L’amiral Courbet avait commencé la guerre en fanfare, détruisant la flotte chinoise. Mais les Chinois étaient bien supérieurs en nombre à Formose et surtout le gouvernement français envoyait des ordres contradictoires qui sapaient le moral de Courbet. L’amiral, un polytechnicien, préparait minutieusement ses plans d’attaque pour éviter des pertes à ses hommes. La veille d’une attaque qui devait être décisive, Courbet reçut un télégramme de Paris lui apprenant que la paix était signée avec son ennemi. Bien sûr le général chinois en a profité pour s’organiser, faire venir des troupes de Chine par le détroit des Pescadores et ensuite, se moquant de son traité de paix, infliger de lourdes pertes aux Français. Pour “aider“ Courbet, Iules Ferry envoya deux officiers supérieurs qui ne connaissaient rien à la situation sur place et lui mirent des bâtons dans les roues. Affaibli par la dysenterie, désespéré par les pertes subies et par une guerre conduite depuis Paris, l’amiral Courbet mourut sur le Bayard, dans le port de Keelung, le 11 Juin 1885.

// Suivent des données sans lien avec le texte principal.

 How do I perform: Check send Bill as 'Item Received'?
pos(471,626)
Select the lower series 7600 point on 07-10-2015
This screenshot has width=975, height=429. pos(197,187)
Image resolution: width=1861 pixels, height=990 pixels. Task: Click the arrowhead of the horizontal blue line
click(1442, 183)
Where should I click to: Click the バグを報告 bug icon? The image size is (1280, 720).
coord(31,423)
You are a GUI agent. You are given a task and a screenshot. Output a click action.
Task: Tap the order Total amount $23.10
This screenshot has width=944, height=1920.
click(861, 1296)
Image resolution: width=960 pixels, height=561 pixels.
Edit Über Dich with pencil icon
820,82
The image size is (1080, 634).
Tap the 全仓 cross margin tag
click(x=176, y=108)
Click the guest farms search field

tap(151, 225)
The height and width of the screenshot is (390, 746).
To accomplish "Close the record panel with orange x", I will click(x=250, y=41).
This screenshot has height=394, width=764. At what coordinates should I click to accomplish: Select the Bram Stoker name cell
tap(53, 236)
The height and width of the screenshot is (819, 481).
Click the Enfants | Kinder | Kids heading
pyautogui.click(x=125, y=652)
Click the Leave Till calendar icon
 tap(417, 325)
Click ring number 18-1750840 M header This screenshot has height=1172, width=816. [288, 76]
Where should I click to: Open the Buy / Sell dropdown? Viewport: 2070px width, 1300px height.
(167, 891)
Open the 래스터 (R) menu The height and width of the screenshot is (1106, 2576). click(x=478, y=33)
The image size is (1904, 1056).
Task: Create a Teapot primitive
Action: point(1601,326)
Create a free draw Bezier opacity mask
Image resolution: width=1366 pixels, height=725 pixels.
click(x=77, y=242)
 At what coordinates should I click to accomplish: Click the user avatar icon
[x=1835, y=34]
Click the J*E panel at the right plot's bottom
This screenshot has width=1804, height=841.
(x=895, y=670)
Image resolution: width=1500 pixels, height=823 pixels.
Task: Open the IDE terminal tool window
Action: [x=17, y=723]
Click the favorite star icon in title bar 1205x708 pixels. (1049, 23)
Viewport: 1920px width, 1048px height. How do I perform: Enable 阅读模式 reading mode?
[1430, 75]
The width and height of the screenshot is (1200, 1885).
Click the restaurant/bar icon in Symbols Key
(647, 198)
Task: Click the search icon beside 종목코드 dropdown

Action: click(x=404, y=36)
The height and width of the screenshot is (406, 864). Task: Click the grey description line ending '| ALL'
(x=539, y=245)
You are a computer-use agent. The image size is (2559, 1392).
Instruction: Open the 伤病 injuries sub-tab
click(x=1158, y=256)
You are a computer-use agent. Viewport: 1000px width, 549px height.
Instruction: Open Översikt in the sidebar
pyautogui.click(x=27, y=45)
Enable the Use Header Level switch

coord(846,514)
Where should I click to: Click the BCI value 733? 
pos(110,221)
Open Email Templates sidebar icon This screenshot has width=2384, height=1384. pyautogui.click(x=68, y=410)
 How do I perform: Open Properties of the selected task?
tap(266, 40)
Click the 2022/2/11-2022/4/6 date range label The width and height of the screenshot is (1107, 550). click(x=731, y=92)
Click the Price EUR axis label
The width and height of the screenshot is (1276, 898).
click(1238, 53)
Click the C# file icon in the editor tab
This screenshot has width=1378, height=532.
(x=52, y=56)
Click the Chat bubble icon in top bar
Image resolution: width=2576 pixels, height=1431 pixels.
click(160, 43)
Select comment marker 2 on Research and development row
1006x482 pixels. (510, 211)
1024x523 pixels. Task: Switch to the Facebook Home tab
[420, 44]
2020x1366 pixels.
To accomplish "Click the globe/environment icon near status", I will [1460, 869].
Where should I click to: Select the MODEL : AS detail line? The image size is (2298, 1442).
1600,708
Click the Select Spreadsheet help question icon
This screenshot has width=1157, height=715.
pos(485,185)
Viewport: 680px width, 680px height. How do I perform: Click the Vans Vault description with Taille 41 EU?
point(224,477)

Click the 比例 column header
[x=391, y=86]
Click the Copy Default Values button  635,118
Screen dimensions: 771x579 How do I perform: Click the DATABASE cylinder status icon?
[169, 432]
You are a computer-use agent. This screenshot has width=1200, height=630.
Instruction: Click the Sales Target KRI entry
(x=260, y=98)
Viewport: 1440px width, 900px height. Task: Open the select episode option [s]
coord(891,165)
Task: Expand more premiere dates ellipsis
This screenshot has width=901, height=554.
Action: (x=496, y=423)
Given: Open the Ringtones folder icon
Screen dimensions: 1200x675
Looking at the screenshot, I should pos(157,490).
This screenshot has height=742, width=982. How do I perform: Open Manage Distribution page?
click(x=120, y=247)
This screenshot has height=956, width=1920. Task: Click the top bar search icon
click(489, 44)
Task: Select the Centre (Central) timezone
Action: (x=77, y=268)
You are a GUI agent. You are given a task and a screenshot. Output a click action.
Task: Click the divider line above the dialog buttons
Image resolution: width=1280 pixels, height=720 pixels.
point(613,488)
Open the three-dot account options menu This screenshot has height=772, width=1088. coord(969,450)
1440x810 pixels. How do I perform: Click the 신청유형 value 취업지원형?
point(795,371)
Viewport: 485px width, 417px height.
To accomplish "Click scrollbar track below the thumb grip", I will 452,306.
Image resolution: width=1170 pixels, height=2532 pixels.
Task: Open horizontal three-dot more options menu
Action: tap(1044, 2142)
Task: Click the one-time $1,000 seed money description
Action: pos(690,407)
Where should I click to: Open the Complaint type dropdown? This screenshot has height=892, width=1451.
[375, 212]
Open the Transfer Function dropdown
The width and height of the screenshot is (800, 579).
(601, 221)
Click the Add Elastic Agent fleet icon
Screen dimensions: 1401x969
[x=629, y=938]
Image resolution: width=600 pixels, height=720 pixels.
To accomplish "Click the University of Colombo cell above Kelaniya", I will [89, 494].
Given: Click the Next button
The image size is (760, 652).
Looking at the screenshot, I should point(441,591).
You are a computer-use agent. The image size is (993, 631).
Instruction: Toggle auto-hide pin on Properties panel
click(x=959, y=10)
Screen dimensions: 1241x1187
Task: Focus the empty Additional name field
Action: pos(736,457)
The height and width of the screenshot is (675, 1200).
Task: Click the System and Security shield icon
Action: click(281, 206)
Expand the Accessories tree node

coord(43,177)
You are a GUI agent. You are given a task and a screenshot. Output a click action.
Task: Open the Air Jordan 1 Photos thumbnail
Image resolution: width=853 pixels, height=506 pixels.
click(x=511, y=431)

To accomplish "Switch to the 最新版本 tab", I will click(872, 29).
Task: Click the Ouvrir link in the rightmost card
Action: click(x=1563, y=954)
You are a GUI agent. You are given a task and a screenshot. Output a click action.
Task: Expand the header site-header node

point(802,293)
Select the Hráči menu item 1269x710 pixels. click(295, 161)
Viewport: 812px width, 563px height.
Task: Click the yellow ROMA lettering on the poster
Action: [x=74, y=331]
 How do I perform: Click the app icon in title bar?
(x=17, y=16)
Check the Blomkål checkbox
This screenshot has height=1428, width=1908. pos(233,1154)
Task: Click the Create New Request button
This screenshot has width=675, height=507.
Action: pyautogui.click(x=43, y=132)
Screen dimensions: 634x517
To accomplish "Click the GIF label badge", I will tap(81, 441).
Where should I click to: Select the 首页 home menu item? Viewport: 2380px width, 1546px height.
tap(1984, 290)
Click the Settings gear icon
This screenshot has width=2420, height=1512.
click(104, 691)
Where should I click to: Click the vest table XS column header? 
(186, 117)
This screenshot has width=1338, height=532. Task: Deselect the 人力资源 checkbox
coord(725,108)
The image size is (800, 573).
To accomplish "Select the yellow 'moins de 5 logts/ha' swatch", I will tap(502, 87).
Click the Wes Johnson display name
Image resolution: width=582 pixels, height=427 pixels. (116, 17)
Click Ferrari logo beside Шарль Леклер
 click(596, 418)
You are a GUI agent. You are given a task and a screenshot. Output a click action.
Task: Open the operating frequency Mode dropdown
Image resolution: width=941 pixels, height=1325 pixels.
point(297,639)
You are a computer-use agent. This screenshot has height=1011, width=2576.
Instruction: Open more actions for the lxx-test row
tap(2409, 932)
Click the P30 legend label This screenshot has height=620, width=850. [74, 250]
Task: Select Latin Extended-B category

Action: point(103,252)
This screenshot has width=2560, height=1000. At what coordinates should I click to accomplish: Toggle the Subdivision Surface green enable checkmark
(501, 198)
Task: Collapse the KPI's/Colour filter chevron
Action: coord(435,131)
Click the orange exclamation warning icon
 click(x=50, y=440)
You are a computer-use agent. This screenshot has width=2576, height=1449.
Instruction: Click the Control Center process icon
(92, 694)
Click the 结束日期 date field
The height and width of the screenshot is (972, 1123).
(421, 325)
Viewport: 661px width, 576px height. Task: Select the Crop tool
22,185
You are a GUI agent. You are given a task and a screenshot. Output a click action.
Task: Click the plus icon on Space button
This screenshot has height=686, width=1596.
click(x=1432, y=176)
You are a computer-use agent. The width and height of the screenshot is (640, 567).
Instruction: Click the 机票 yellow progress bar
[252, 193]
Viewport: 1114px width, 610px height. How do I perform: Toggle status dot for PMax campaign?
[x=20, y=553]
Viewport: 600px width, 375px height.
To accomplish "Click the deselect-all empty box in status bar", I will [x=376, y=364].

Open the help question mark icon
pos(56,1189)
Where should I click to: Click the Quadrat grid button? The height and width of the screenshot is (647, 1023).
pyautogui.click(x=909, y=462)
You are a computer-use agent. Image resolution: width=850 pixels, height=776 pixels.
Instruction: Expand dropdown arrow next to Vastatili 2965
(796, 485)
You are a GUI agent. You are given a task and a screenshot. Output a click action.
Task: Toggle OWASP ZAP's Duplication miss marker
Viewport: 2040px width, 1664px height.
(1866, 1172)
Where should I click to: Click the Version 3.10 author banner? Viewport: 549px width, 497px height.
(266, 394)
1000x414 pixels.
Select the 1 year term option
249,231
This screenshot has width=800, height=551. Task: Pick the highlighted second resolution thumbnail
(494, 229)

Plus tard, toutes les dépouilles furent transférées à Keelung et sont enterrées dans deux cimetières militaires français, l’un à Keelung (Formose), l’autre à Makung (Pescadores). Sur décision du Gouvernement français, les deux cimetières sont construits et aménagés par le Génie entre juin et juillet 1885, en mémoire de l’amiral Courbet et de ses hommes morts au combat.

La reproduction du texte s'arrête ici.